Wright Patterson Medical Center, USAF, Wright State University Boonshoft School of Medicine, Dayton, USA.
Wright State University Boonshoft School of Medicine, Dayton, USA.
BMC Geriatr. 2021 Nov 1;21(1):616. doi: 10.1186/s12877-021-02572-5.
Currently, the evidence for exercise in maintaining health, well-being, and physical functioning is overwhelming. Despite these benefits, more than 50% of the population fails to meet the recommended exercise requirements for age and health status. In our study, we sought to provide a method to increase exercise adherence that was both effective and time-efficient for physicians and their patients.
The primary objective of this research study was to evaluate the effectiveness of a graded exercise protocol and biweekly monitoring on increasing the duration of aerobic exercise to 150 min per week in a population of elderly individuals with chronic disease. Secondarily, we evaluated for improvement in resting heart rate, blood pressure, body mass index (BMI), and cardiorespiratory fitness. The overall study design was a randomized, prospective cohort study with assessor blinding. Forty-five patients aged ≥60 years with multiple comorbidities were recruited from the Internal Medicine Clinic at Wright-Patterson AFB. Participants were randomized into a treatment or control arm and observed over a period of 34 weeks. Those in the treatment arm were given a graded walking protocol and received biweekly phone calls to evaluate compliance. Those in the control arm did not receive an intervention or biweekly monitoring. Measurements of heart rate, blood pressure, and BMI were taken quarterly in both groups. At the beginning and conclusion of the study, each participant completed a modified Balke treadmill test and Physical Activity Scale for the Elderly (PASE). Continuous variables were evaluated with the independent samples t-test, whereas categorical variables were evaluated with the chi-squared test.

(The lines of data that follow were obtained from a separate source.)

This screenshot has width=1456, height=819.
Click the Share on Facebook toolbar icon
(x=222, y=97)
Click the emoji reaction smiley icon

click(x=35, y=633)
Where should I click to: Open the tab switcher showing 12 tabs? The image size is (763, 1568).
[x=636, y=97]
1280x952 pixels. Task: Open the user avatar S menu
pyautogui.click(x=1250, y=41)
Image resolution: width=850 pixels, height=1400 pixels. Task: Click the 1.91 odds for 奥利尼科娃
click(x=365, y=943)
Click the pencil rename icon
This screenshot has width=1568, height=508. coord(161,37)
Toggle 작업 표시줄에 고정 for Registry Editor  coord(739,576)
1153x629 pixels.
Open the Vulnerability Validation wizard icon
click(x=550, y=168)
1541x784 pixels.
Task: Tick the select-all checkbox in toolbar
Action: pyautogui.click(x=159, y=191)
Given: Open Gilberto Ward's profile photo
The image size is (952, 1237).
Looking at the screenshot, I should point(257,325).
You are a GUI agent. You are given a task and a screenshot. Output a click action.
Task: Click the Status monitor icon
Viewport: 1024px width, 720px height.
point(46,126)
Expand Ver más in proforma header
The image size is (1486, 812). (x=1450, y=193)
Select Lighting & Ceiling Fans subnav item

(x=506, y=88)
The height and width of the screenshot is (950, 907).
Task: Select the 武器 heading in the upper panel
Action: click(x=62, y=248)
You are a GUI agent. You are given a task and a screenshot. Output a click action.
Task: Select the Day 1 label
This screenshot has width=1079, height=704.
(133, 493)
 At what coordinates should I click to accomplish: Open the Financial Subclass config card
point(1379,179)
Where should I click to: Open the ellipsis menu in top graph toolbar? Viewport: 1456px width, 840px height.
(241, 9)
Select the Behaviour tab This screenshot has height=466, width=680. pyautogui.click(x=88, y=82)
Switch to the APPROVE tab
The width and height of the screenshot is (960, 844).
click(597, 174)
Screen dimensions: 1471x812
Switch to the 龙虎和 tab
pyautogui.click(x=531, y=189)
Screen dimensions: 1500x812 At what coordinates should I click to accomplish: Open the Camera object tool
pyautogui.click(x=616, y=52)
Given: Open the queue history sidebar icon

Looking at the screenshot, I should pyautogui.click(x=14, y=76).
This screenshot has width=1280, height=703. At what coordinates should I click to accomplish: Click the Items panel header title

A greater percentage of the treatment group achieved the primary outcome (41.6% vs. 0%; p = 0.003). Those in the treatment group also had favorable improvements in heart rate response (- 2.4 beats/min vs. + 5.3 beats/min; p = 0.038) and PASE (+ 66 vs.-20; p < 0.001). No significant differences were observed between groups for mean change in heart rate, blood pressure, or BMI.
Guided, independent exercise and surveillance can be an effective tool in primary care practice to help patients reach the recommended levels of exercise for both age and health status.
目前,运动对维持健康、幸福感和身体机能的证据是压倒性的。尽管有这些好处,但超过 50%的人口未能达到年龄和健康状况所建议的运动要求。在我们的研究中,我们试图提供一种方法来增加运动的坚持性,这种方法对医生及其患者既有效又省时。
本研究的主要目的是评估分级运动方案和双周监测对增加患有慢性疾病的老年人群有氧运动时间至 150 分钟/周的有效性。其次,我们评估静息心率、血压、体重指数(BMI)和心肺适应性的改善情况。总体研究设计是一项随机、前瞻性队列研究,评估人员设盲。从莱特-帕特森空军基地的内科诊所招募了 45 名年龄≥60 岁且合并多种疾病的患者。参与者被随机分为治疗组或对照组,并观察 34 周。治疗组给予分级步行方案,并每两周进行一次电话评估以评估依从性。对照组未接受干预或双周监测。两组均每季度测量心率、血压和 BMI。在研究开始和结束时,每位参与者都完成了改良的巴尔克跑步机测试和老年人体力活动量表(PASE)。连续变量采用独立样本 t 检验进行评估,分类变量采用卡方检验进行评估。
治疗组达到主要结局的比例更高(41.6%比 0%;p=0.003)。治疗组的心率反应(-2.4 次/分比+5.3 次/分;p=0.038)和 PASE(+66 比-20;p<0.001)也有明显改善。两组间的心率、血压或 BMI 的平均变化无显著差异。
在初级保健实践中,指导独立运动和监测可以是一种有效的工具,帮助患者达到年龄和健康状况所建议的运动水平。